Gap Inc.’s new management might find the task of turning around its namesake brand more formidable than it expected.
This story first appeared in the April 23, 2015 issue of WWD. Subscribe Today.
Art Peck, who succeeded Glenn Murphy as chief executive officer of the company in February, and Jeff Kirwan, who took the reins of the Gap brand from Stephen Sunnucks in December, will have a “daunting” challenge on their hands in steering the Gap brand back to growth after what has essentially been a lost decade, according to a research note from Wells Fargo Securities analyst Paul Lejuez.

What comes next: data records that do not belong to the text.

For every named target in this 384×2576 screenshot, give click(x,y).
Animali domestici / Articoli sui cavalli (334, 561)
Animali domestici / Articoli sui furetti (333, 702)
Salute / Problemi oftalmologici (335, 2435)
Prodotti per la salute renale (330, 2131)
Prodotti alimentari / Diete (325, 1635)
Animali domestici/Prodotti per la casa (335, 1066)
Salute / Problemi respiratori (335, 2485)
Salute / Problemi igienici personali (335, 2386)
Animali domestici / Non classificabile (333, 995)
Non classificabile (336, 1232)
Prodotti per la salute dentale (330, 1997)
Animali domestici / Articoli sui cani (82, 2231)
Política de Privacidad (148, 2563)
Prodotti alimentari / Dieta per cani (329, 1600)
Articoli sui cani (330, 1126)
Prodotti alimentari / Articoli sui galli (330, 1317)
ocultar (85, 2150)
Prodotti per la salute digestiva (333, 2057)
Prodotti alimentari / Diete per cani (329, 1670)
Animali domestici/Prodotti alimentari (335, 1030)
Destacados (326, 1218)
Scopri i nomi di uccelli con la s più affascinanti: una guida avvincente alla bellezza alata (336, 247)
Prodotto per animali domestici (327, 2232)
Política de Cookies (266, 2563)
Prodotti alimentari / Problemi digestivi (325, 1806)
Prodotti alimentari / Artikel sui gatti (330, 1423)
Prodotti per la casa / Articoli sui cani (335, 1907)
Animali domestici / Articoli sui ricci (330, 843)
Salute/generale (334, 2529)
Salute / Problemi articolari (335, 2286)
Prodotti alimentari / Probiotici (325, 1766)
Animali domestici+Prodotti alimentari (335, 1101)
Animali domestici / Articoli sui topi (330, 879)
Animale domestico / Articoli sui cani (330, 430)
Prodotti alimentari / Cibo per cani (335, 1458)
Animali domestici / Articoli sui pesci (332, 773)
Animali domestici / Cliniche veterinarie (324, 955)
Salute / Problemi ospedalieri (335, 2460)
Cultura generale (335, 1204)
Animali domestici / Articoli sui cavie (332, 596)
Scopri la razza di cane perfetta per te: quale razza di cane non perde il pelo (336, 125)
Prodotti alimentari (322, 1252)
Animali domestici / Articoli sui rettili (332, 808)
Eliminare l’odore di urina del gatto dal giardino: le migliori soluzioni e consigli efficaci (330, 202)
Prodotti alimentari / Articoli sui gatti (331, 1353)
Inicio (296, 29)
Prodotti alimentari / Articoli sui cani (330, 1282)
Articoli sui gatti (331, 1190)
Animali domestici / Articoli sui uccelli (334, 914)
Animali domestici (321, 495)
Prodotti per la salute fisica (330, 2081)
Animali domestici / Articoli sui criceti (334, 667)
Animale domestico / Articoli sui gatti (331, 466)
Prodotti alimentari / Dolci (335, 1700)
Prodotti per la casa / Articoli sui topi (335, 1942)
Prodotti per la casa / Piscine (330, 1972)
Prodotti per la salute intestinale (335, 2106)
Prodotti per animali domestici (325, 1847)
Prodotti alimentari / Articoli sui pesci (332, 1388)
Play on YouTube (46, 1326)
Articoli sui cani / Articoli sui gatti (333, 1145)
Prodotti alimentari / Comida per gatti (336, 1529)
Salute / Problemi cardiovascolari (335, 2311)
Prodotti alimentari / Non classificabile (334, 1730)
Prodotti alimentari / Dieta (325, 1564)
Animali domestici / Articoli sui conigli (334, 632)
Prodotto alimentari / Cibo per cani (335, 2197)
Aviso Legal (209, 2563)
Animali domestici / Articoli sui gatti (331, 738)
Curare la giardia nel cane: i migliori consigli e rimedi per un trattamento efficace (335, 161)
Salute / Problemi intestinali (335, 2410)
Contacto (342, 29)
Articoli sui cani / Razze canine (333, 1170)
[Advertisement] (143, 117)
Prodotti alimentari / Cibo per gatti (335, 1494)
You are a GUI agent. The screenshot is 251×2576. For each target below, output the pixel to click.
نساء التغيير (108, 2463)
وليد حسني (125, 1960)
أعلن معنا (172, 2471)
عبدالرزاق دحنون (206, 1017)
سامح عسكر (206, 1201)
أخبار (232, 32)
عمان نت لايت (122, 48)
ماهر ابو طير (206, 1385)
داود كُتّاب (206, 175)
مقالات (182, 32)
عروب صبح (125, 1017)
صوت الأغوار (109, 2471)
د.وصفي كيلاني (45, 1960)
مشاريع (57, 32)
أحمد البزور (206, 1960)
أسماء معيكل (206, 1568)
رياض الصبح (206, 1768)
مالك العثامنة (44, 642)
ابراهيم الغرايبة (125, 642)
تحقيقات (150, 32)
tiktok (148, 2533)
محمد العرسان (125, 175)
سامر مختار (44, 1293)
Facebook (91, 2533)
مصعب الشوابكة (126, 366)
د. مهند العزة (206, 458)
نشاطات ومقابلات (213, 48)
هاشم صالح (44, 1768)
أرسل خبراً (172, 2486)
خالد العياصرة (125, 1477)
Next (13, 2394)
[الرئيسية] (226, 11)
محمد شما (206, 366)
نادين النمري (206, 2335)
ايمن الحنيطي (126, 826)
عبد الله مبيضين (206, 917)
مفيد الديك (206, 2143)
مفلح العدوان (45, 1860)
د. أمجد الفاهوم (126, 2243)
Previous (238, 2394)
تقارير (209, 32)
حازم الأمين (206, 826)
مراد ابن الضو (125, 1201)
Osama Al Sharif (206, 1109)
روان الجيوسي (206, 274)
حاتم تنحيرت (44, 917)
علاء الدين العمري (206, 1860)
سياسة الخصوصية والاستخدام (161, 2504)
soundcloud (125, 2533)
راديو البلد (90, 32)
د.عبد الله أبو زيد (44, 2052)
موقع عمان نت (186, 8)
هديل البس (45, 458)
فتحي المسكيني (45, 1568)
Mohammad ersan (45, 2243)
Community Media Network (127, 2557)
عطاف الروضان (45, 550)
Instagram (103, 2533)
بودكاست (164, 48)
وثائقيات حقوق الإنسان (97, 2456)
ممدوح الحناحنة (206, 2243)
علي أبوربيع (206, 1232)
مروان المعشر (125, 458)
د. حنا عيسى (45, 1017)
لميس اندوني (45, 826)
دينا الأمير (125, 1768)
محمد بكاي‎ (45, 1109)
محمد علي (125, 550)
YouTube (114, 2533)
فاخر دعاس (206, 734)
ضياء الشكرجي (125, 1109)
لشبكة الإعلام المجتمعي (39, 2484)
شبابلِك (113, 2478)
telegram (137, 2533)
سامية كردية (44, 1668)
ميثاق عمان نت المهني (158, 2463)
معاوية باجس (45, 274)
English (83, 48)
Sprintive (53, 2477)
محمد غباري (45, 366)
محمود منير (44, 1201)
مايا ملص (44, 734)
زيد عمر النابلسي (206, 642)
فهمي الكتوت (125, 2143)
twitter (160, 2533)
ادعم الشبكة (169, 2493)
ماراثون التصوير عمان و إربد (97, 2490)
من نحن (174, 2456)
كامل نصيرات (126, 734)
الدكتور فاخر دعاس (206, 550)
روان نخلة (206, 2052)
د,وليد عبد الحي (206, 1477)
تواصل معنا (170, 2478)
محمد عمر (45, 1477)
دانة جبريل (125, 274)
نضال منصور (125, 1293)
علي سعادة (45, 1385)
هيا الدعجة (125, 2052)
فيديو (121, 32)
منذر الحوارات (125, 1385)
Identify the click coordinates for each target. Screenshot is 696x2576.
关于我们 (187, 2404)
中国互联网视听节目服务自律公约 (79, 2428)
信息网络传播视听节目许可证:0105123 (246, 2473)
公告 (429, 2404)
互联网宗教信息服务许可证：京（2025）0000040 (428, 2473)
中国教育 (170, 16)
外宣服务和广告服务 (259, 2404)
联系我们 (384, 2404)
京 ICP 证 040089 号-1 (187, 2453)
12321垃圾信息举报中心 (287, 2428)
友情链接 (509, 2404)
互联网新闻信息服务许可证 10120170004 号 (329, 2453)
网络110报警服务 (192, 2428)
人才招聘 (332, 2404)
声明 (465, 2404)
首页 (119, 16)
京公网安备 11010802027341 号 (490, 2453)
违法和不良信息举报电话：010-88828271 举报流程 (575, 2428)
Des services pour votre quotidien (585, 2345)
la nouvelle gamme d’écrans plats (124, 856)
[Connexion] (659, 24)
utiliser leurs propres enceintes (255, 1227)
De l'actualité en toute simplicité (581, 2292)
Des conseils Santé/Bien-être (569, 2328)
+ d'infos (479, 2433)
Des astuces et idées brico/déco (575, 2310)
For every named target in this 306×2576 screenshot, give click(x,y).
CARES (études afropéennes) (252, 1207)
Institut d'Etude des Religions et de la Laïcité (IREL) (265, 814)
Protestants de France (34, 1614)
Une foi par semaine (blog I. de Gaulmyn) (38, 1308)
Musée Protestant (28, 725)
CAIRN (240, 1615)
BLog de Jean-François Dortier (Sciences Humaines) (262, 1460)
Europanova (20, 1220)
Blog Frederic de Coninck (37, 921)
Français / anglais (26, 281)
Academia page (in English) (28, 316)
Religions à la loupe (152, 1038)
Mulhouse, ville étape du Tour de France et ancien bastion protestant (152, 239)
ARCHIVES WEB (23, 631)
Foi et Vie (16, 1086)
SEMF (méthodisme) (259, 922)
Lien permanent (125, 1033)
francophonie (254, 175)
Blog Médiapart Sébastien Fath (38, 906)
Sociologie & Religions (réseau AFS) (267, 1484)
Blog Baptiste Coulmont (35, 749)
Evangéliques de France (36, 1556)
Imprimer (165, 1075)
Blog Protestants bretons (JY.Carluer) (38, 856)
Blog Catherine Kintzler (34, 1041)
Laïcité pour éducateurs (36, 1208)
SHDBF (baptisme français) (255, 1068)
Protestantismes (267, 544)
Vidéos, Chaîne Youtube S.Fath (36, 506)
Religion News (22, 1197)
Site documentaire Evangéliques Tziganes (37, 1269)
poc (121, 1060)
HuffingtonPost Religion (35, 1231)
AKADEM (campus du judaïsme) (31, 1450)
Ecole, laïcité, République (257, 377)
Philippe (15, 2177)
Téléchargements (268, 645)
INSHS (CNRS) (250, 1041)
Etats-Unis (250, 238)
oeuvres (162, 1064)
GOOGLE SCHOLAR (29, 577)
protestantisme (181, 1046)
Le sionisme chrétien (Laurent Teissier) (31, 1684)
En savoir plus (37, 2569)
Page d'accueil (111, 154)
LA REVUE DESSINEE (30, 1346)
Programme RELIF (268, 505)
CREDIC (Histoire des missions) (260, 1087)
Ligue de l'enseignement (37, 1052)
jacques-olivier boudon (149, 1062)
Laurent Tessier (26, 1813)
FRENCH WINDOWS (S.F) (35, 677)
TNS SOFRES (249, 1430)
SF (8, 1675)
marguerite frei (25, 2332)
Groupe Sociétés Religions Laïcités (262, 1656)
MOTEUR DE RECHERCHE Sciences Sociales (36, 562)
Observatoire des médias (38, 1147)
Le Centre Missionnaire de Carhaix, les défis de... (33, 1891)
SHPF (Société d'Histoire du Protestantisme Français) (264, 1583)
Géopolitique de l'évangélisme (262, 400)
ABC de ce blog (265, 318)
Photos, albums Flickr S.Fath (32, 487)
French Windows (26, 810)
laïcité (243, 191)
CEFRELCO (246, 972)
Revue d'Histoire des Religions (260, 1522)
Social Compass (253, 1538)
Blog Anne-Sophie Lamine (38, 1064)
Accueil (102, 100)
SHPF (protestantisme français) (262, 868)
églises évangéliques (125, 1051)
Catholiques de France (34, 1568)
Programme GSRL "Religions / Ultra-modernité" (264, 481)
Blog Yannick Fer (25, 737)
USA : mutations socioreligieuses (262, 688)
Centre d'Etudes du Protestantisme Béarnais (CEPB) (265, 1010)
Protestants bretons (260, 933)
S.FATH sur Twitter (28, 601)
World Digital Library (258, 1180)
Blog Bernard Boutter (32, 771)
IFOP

“While those that look back only a few years might conclude this is a brand that lost its way in 2014 after a strong 2012-13, a look back over 10 years shows this is a brand that has been losing market share and mindshare over a much longer period. Against that backdrop, it may not seem as easy to fix,” Lejuez wrote.
Gap’s square footage in North America shrank 20 percent and its store count fell 30 percent between 2005 and 2014, and that contributed to a drop in sales to $4 billion from $5.4 billion. But it wasn’t a reduction in store count that sent sales down — comparable sales at Gap fell in all but two years, 2012 and 2013, and even the stronger stores remaining “struggled to comp positive, and typically did not,” the report said.
Even in the two years when comps were up, it was average unit retail that produced the increases as traffic declined an estimated 50 percent during the decade, according to Wells Fargo estimates.
Sales productivity has also declined over the decade, dropping 20 percent in the 10 years since 2005 to about $325 a square foot. This, Lejuez noted, “calls into question the overall profitability of the fleet.…Even including [e-commerce], sales productivity is still below $400 a square foot and 7 percent below where it was in 2005.” Wells Fargo estimates that, based on its knowledge of sales productivity in the factory outlet channel, analysts believe that full-price Gap stores are generating “well below” $300 a square foot.
Gap doesn’t disclose the profitability of its brands.
With Old Navy performing well enough to offset the weakness at Gap, Wells Fargo has a “market perform” rating on Gap Inc.’s shares, which rose 0.2 percent to $40.70 in New York Stock Exchange trading Wednesday.
Lejuez credited the company with managing the business well through a “choppy retail environment,” but concluded, “New ceo Art Peck has a laser focus on fixing Gap brand, but they do not seem close to finding the right formula just yet.”